Excerpt provided
########

The workshop was billed as being about XSLT, but in fact, virtually all of it was about XPath, for reasons I will explain in a moment. An XSLT file instructs your computer to go to a particular point in your XML file and to do something to it. I use XSLT exclusively for presentation purposes. That is, I may want it to present revisions in a certain colour, to centre headings, to indent the final couplet of a sonnet, or whatever. To do this you need to put directions in your XSLT file so that it will know where to go on the XML “tree” to find the part of the file you want it to transform. XPath is the language you used to do this, using terms like siblings, descendants, ancestors, parents, etc., informing you how to get where you want to go. I had no problem with the principles of XPath which are very simple, but I don’t think like a programmer (and I have a terrible sense of direction, which didn’t help) so I quickly found myself getting lost in the maze of any but the simplest XPath paths. I simply did not have the time to absorb and retain all the details of XPath syntax, even though I worked away in my room like a demon after classes, making this the least sociable DHSI I have attended. The difficulties were all the greater because by the end of the week Syd and Martin — and a number of the more advanced students in the class — were performing all kinds of magic tricks with their documents, which seemed to me totally irrelevant to anything I would ever want to do with mine.
What made the workshop extremely useful though, was 1) the very lucid account we were given of the basic principles of XSMLT/XPath and 2) the very very valuable hands on help I got from both instructors, not only with details of XPath that I had failed to grasp in class, but also with my attempts to work with a TEI text I had prepared in anticipation of the workshop. After talking to the two of them about these matters, I was encouraged that two of the most knowledgeable experts on TEI thought my approach to encoding my project, though not particularly sophisticated, was fully adequate to my needs and perfectly kosher TEI, without any need for “tag-abuse” or re-configuring the TEI schemata for my own purposes. Syd suggested a somewhat different kind of approach which would be somewhat more flexible but considerably more complex, and we agreed to continue discussions about it. But I was left with a strong sense that the choices that I had made early on in my project were reasonable and justifiable. By the end of the course I had accomplished what I had hoped for and I was kind of ecstatic.
What could have been done to make the experience of this workshop less frustrating, though? I would make the following suggestions:
1. If you happen to be one of those rare but not quite extinct DHSI birds who uses a PC, practice on a Mac before you start your class. I know this sounds trivial, but I wasted a huge amount of my time, as well as the time of my fellow students and my instructors, trying to figure out how to find my way around the Mac.

########

Dataset section
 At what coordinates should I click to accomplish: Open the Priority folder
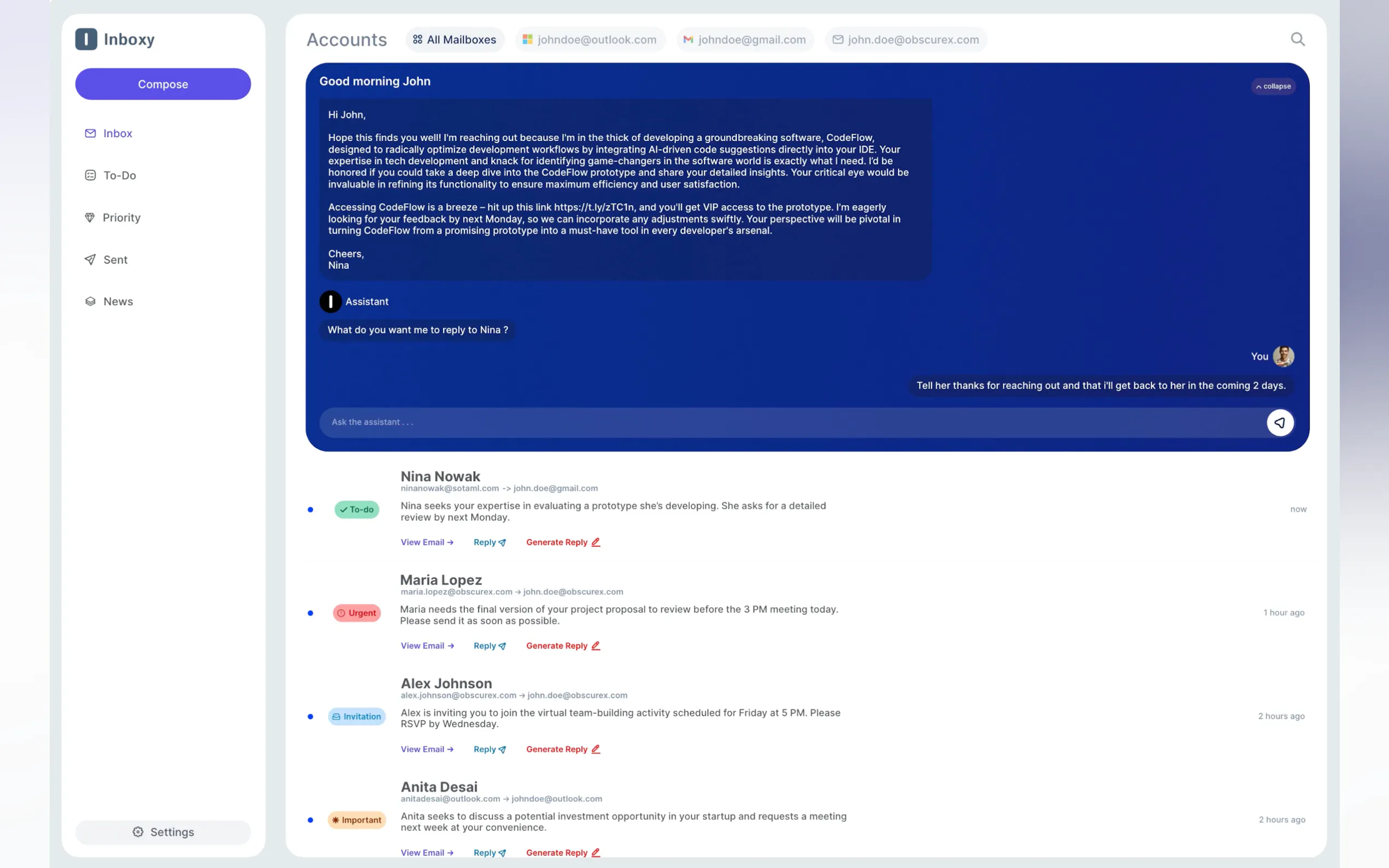[x=121, y=218]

########

Directive
Reproduce the passage of the workshop account that opens with the words containing "What could have" and closes with "around the Mac.". The material above comes from a source unrelated to the workshop account.

Response
What could have been done to make the experience of this workshop less frustrating, though? I would make the following suggestions:
1. If you happen to be one of those rare but not quite extinct DHSI birds who uses a PC, practice on a Mac before you start your class. I know this sounds trivial, but I wasted a huge amount of my time, as well as the time of my fellow students and my instructors, trying to figure out how to find my way around the Mac.